● **Your instructions**
Rewrite the rows as a numbered list, starting at the line that contains "You are a GUI" and continuing through the last row, with both ends included. Skip blank lines and leave the pictures out.

● **Provided data**
□ □ □ □

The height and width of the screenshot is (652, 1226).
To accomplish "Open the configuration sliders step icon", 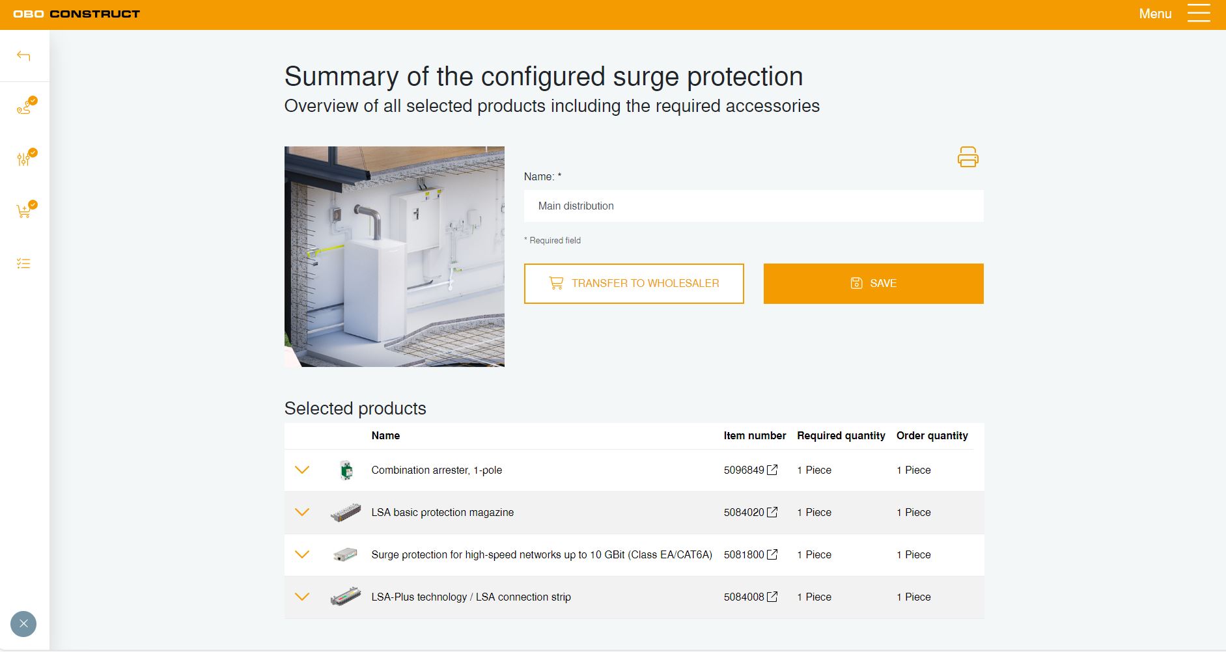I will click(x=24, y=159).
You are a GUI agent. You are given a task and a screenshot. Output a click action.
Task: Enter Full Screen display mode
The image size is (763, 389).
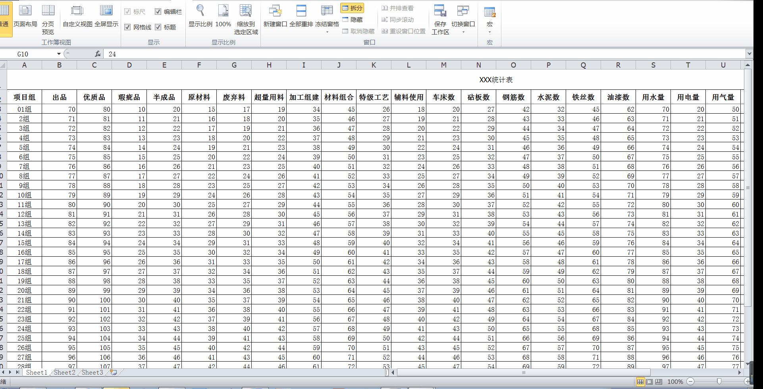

□ □ □ □

● **Exercise answer**
1. You are a GUI agent. You are given a task and a screenshot. Output a click action.
2. Task: Enter Full Screen display mode
3. The image size is (763, 389).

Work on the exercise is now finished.